Attorney General Eric Holder was joined in announcing the filing of the civil complaint by Acting Associate Attorney General Tony West, Principal Deputy Assistant Attorney General for the Civil Division Stuart F. Delery, and U.S. Attorney for the Central District of California André Birotte Jr. Also joining the Department of Justice in making this announcement were the attorneys general from California, Connecticut, Delaware, the District of Columbia, Illinois, Iowa and Mississippi, who have filed or will file civil fraud lawsuits against S&P alleging similar misconduct in the rating of structured financial products. Additional state attorneys general are expected to make similar filings today.
“Many investors, financial analysts and the general public expected S&P to be a fair and impartial umpire in issuing credit ratings, but the evidence we have uncovered tells a different story,” said Acting Associate Attorney General West. “Our investigation revealed that, despite their representations to the contrary, S&P’s concerns about market share, revenues and profits drove them to issue inflated ratings, thereby misleading the public and defrauding investors. In so doing, we believe that S&P played an important role in helping to bring our economy to the brink of collapse.”
Today’s action was filed in the Central District of California, home to the now defunct Western Federal Corporate Credit Union (WesCorp), which was the largest corporate credit union in the country. Following the 2008 financial crisis, WesCorp collapsed after suffering massive losses on RMBS and CDOs rated by S&P. “Significant harm was caused by S&P’s alleged conduct in the Central District of California,” said U.S. Attorney for the Central District of California Birotte. “Across the seven counties in my district, we had huge numbers of homeowners who took out subprime mortgage loans, many of which were made by some of the country’s most aggressive lenders only because they later could be securitized into debt instruments that were given flawed ‘AAA’ ratings by S&P. This led to an untold number of foreclosures in my district. In addition, institutional investors located in my district, such as WesCorp, suffered massive losses after putting billions of dollars into RMBS and CDOs that received flawed and inflated ratings from S&P.”

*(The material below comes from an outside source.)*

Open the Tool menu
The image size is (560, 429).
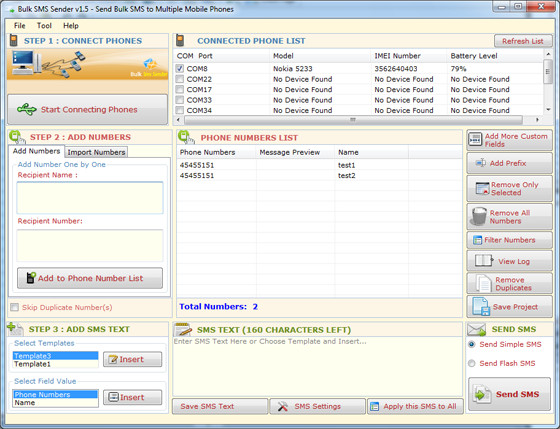[x=44, y=26]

The complaint, which names McGraw-Hill Companies, Inc. and its subsidiary, Standard & Poor’s Financial Services LLC (collectively S&P) as defendants, seeks civil penalties under the Financial Institutions Reform, Recovery, and Enforcement Act of 1989 (FIRREA) based on three forms of alleged fraud by S&P: (1) mail fraud affecting federally insured financial institutions in violation of 18 U.S.C. § 1341; (2) wire fraud affecting federally insured financial institutions in violation of 18 U.S.C. § 1343; and (3) financial institution fraud in violation of 18 U.S.C. § 1344. FIRREA authorizes the Attorney General to seek civil penalties up to the amount of the losses suffered as a result of the alleged violations. To date, the government has identified more than $5 billion in losses suffered by federally insured financial institutions in connection with the failure of CDOs rated by S&P from March to October 2007. “The fraud underpinning the crisis took many different forms, and for that reason, so must our response,” said Stuart F. Delery, Principal Deputy Assistant Attorney General for the Department’s Civil Division. “As today’s filing demonstrates, the Department of Justice is committed to using every available legal tool to bring to justice those responsible for the financial crisis.”

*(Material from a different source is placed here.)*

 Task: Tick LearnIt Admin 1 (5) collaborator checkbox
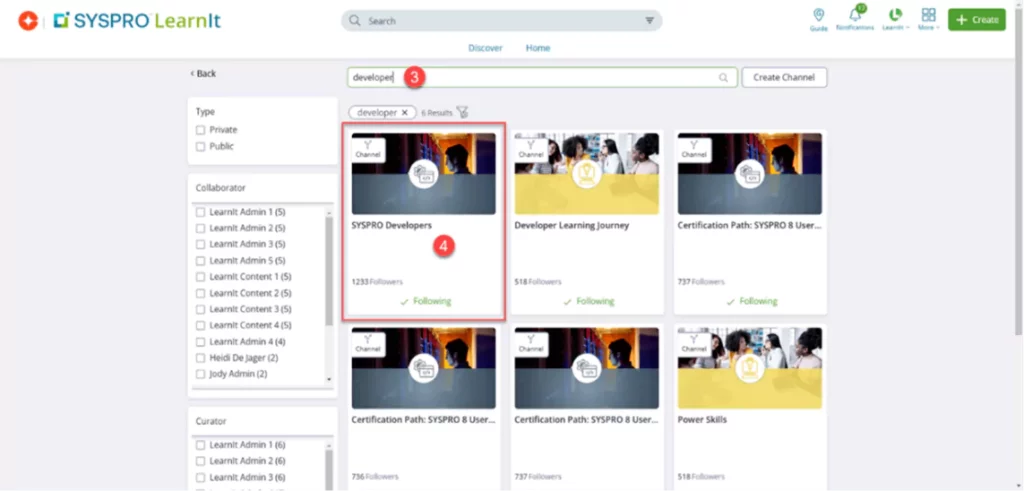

According to the complaint, S&P publicly represented that its ratings of RMBS and CDOs were objective, independent and uninfluenced by the potential conflict of interest posed by S&P being selected to rate securities by the investment banks that sold those securities. Contrary to these representations, from 2004 to 2007, the government alleges, S&P was so concerned with the possibility of losing market share and profits that it limited, adjusted and delayed updates to the ratings criteria and analytical models it used to assess the credit risks posed by RMBS and CDOs. According to the complaint, S&P weakened those criteria and models from what S&P’s own analysts believed was necessary to make them more accurate. The complaint also alleges that, from at least March to October 2007, and because of this same desire to increase market share and profits, S&P issued inflated ratings on hundreds of billions of dollars’ worth of CDOs. At the time, according to the allegations in the complaint, S&P knew that the quality of non-prime RMBS was severely impaired, and that the ratings on those mortgage bonds would not hold. The government alleges that S&P failed to account for this impairment in the CDO ratings it was assigning on a daily basis. As a result, nearly every CDO rated by S&P during this time period failed, causing investors to lose billions of dollars.
The underlying federal investigation, code-named “Alchemy,” that led to the filing of this complaint was initiated in November 2009 in connection with the President’s Financial Fraud Enforcement Task Force.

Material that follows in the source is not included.